To fix this, we take a page from blue-green deployments. The proxy relies on two beacons instead of one, using one as the main and another as backup. If the main beacon is down, it queries the backup, ensuring it will always be able to retrieve an implementation address.
Upgrades are then a two-tx process. The first tx updates the implementation address in the Controller's registry, deploys a backup beacon pointing to it, and destroys the main beacon. By this point, proxies are already upgraded. However, to prevent proxies from having to run two EXTCODECOPYs (since the first one fails) per call, we run a second tx that recreates the main beacon, and destroys the backup one in preparation for the next upgrade.
The scripts in scripts/compare run the same Counter#increase() example call through OpenZeppelin Transparent proxies, Dharma Beacon proxies, and EIP-1822 UUPS proxies, and report the gas overhead of the call.
- OpenZeppelin's proxies require 2
SLOADs per call (one for comparing the sender to the admin in order to prevent selector collisions, and one to load the implementation) as explained here. - Dharma's proxies take 1
CALL(to call from the proxy to the beacon) and 1SLOAD(to load the implementation at the beacon). - EIP-1822's proxies only require a single
SLOAD(to load the implementation from storage). - Proxies in this proof-of-concept require a single
EXTCODECOPY(to copy the implementation from the beacon's code).
The cost for calling increase on a non-zero Counter contract directly is 27045. Following is the gas cost and gas overhead introduced per call for each standard (less is better).

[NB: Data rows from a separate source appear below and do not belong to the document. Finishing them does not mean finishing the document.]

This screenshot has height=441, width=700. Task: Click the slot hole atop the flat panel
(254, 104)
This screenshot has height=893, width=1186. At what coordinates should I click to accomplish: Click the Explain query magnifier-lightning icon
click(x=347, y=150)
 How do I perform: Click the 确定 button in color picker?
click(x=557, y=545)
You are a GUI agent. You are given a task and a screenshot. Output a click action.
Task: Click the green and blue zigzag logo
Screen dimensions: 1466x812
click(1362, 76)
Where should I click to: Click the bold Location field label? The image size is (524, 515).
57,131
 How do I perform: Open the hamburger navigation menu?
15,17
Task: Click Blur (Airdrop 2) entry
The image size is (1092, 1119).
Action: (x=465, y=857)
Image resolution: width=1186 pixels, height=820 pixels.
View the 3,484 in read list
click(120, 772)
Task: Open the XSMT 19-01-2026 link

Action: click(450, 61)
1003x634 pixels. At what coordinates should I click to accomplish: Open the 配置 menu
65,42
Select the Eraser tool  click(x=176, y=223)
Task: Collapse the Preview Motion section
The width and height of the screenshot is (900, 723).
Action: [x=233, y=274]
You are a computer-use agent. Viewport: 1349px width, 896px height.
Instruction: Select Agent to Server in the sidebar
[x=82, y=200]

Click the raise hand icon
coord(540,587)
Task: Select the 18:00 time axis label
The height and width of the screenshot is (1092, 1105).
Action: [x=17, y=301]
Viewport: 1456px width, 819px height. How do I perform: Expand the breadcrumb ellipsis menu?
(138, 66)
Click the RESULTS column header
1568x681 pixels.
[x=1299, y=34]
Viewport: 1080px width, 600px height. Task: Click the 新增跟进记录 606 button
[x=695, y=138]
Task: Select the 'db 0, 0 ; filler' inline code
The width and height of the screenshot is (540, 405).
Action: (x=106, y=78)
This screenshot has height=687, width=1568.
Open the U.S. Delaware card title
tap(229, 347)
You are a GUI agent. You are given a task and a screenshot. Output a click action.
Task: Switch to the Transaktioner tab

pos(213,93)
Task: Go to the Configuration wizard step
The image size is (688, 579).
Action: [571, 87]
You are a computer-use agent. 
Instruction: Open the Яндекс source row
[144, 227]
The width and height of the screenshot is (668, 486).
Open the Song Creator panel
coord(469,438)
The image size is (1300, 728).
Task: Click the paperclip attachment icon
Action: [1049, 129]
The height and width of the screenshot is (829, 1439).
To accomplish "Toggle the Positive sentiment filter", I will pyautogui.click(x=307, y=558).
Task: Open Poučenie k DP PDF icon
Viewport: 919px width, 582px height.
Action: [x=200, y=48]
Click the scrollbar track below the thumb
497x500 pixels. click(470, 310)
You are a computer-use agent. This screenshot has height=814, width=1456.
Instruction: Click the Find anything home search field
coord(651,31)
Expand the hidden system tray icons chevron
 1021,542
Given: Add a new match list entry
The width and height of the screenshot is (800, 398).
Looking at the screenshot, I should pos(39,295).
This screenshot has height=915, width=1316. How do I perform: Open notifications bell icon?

| Proxy | Gas cost | Gas overhead |
|---|---|---|
| OpenZeppelin Transparent | 29815 | 2770 |
| Dharma Beacon | 29752 | 2707 |
| EIP-1822 UUPS | 28679 | 1634 |
| Storageless Beacon | 28629 | 1584 |
All code is in the contracts folder, and scripts/deploy.js has sample ethers.js code on how to deploy and upgrade a proxy using this pattern.
contract Proxy {
// We will manually overwrite these when creating the proxy,
// since solc does not support using immutable variables in assembly code
address constant main = 0xCcCCccccCCCCcCCCCCCcCcCccCcCCCcCcccccccC;
address constant backup = 0xDDdDddDdDdddDDddDDddDDDDdDdDDdDDdDDDDDDd;
// Given this contract is just a fallback fn, we could probably write it entirely in assembly
fallback() external {
assembly {
extcodecopy(main, 0, 127, 20)
let impl := mload(0)
switch iszero(impl)
case 1 {
extcodecopy(backup, 0, 127, 20)
impl := mload(0)
}
default { }
calldatacopy(0, 0, calldatasize())
let result := delegatecall(gas(), shr(96, impl), 0, calldatasize(), 0, 0)
returndatacopy(0, 0, returndatasize())
switch result
case 0 { revert(0, returndatasize()) }
default { return(0, returndatasize()) }
}
}
}interface Registry {
function getImplementation(string calldata name) external returns (address);
}
contract Beacon {
address immutable public implementation;
address immutable public admin;
constructor(Registry _registry, string memory _name) public {
implementation = _registry.getImplementation(_name);
admin = address(_registry);
}
function destroy() public {
require(msg.sender == admin);
selfdestruct(msg.sender);
}
}Don't. Seriously, don't use this. This is a proof of concept, I thought it was clear from the beginning!